BEYROUTH: Des frappes israéliennes dans le sud du Liban ont fait un mort et un blessé dimanche, a annoncé le ministère libanais de la Santé, tandis que l'armée israélienne a déclaré avoir visé des membres du Hezbollah.

Israël continue à mener régulièrement des frappes au Liban et affirme viser le mouvement islamiste soutenu par l'Iran, malgré un cessez-le-feu qui a mis fin le 27 novembre 2024 à plus d'un an d'hostilités, en marge de la guerre dans la bande de Gaza.

Israël maintient également des troupes dans cinq positions frontalières du sud du Liban qu'il estime stratégiques.

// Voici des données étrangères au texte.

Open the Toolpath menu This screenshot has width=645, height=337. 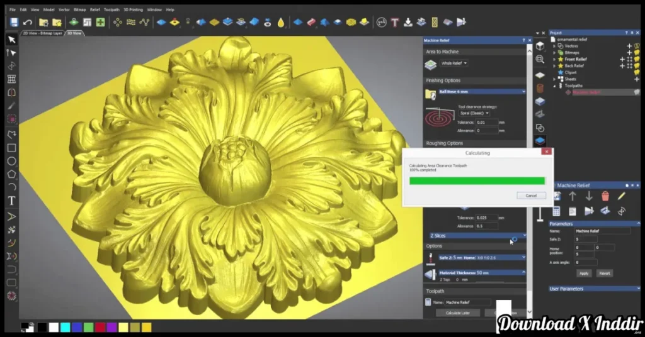click(111, 9)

Selon le ministère libanais de la Santé, deux frappes israéliennes ont touché dimanche un véhicule et une moto dans la ville de Yater, à environ cinq kilomètres de la frontière avec Israël, tuant une personne et en blessant une autre.

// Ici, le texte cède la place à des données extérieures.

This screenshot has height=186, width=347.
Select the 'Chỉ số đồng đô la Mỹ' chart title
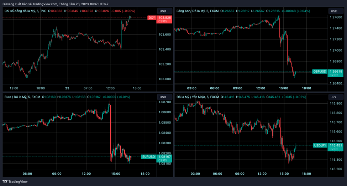tap(20, 11)
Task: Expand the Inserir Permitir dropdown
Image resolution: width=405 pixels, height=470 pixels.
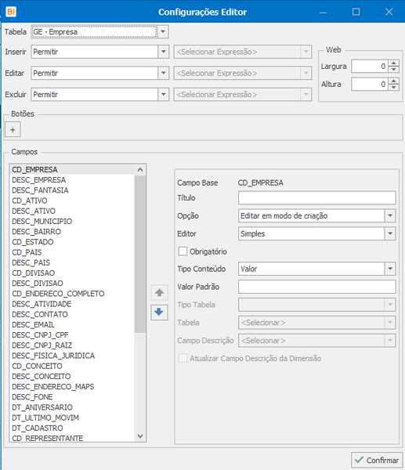Action: point(163,52)
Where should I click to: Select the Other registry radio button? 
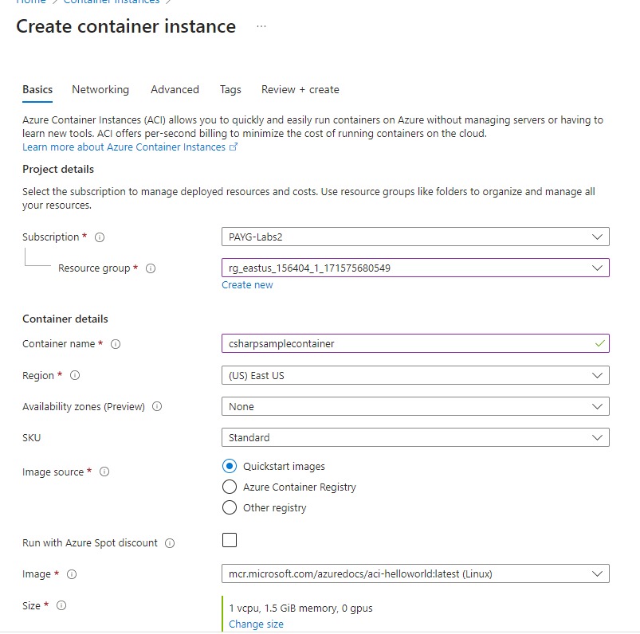point(230,507)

L'armée israélienne a déclaré avoir "frappé un terroriste du Hezbollah dans la zone de Yater" et ajouté peu après avoir "frappé un autre terroriste du Hezbollah" dans la même zone.

Dimanche également, l'armée libanaise a annoncé que des soldats avaient découvert et démantelé "un dispositif d'espionnage israélien" à Yaroun, une autre localité proche de la frontière.

Sous forte pression américaine et par crainte d'une intensification des frappes israéliennes, le Liban s'est engagé, comme prévu par l'accord de cessez-le-feu, à désarmer le Hezbollah et à démanteler d'ici la fin de l'année toutes ses structures militaires entre la frontière israélienne et le fleuve Litani, à une trentaine de kilomètres plus au nord.

Israël a mis en doute l'efficacité de l'armée libanaise et accusé le Hezbollah de se réarmer, tandis que le mouvement chiite a rejeté les appels à abandonner ses armes.

En visite en Israël dimanche, le sénateur américain Lindsey Graham a lui aussi accusé le mouvement de se réarmer. "Mon impression est que le Hezbollah essaie de fabriquer davantage d'armes (...) Ce n'est pas un résultat acceptable", a-t-il déclaré dans une vidéo diffusée par le bureau du Premier ministre Benjamin Netanyahu.

Plus de 340 personnes ont été tuées par des tirs israéliens au Liban depuis le cessez-le-feu, selon un bilan de l'AFP basé sur les chiffres du ministère libanais de la Santé.